In the article, the authors discuss the Business Roundtable’s Statement on the Purpose of a Corporation one year after hundreds of CEOs signed the document indicating they were committed to “deliver value to all stakeholders, not only shareholders.” The authors analyzed over 100 signatory companies to see how their governance practices shifted to accommodate the spirit and letter of the pledge but found “most of them reaffirmed governance principles supporting shareholder primacy.”
From our point of view, the shift toward a more inclusive stakeholder pledge and away from shareholder primacy will be a marathon and not a sprint. It surprises us little that many organizations haven’t yet backed the pledge with tangible governance amendments or measurable strategies. The cynical view might be that for some organizations, signing the pledge was window dressing. We’re slightly more optimistic, noting that a move to a true stakeholder primacy must amend a century of inertia.

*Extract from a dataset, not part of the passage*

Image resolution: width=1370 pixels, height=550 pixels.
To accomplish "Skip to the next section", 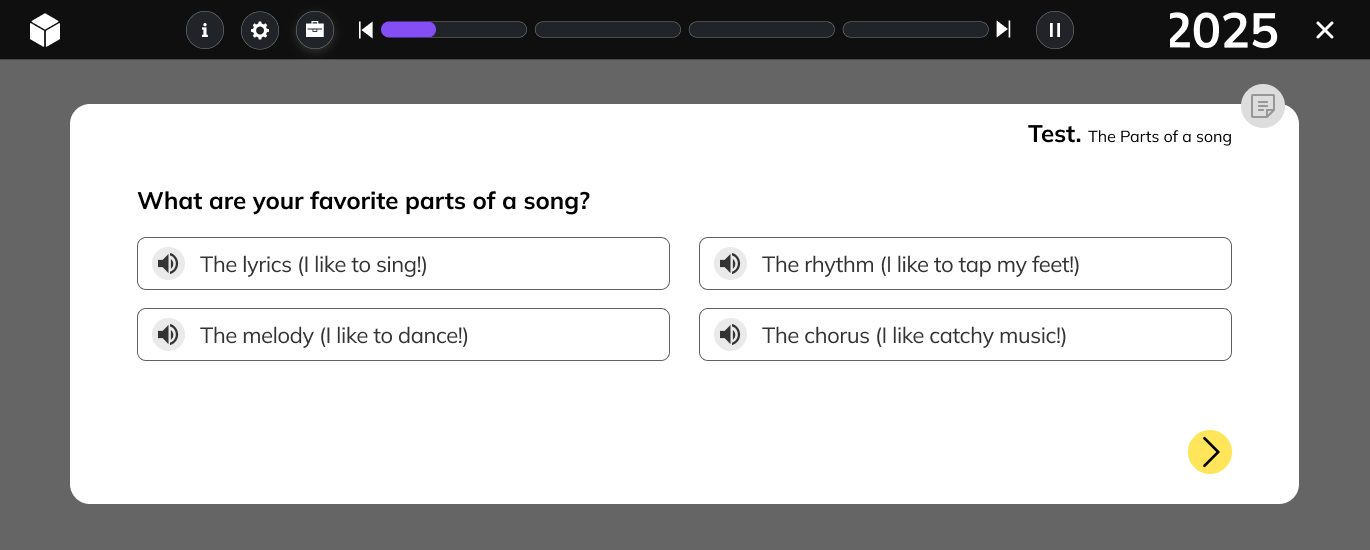I will [x=1003, y=30].
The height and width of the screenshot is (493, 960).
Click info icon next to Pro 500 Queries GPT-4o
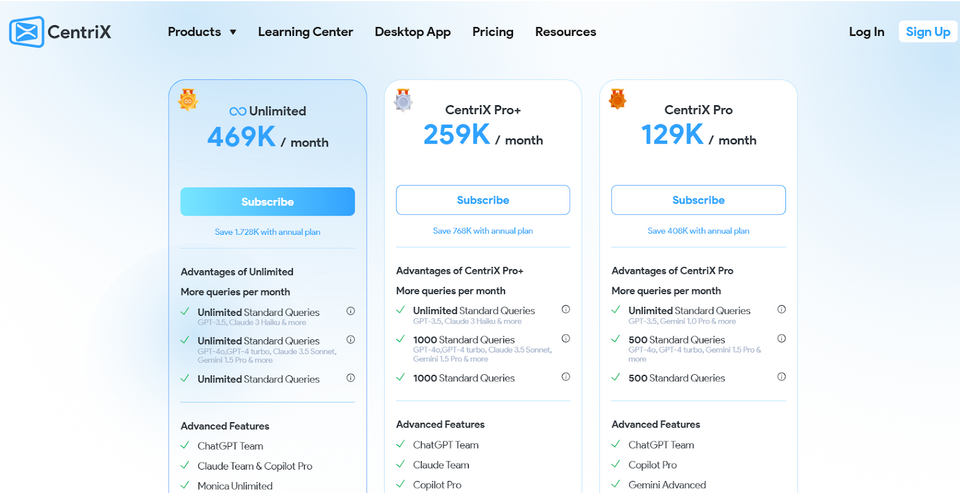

There are signs of encouragement even in our corner of the world. More and more organizations are utilizing technology as a way to more clearly understand and compare their governance practices to other peers, suggesting that as more organizations make progress, others will feel more compelled – for all stakeholders – to make substantive changes.
Activist Investor Takeovers
Finally, there was an incredible story by the Wall Street Journal’s Sarah E. Needleman regarding GameStop and the fascinating rise of Ryan Cohen, the brash billionaire who wrested control of the board (GameStop’s Power Player: How Outsider Ryan Cohen Wrested Control – WSJ – paywall).
We were conflicted on the implications of Mr. Cohen’s move to power and board control at GameStop. The fascinating story is one that screams of concern regarding the role and function of a board or board member. It is perhaps the most extreme example of a board’s failure of imagination, being resistant to change, and the risks of following a century’s old playbook for governance.
We don’t condone Cohen’s actions, in fact we find them reprehensible in many ways (self-enrichment, focus on personal gain over corporate strategy and governance, playing chicken with shareholder value creation while ignoring the obligation to move to stakeholder worldview). Yet, his moves were cunning and successful, at least measured by his celebrity, personal wealth creation, and wresting control of a publicly traded company.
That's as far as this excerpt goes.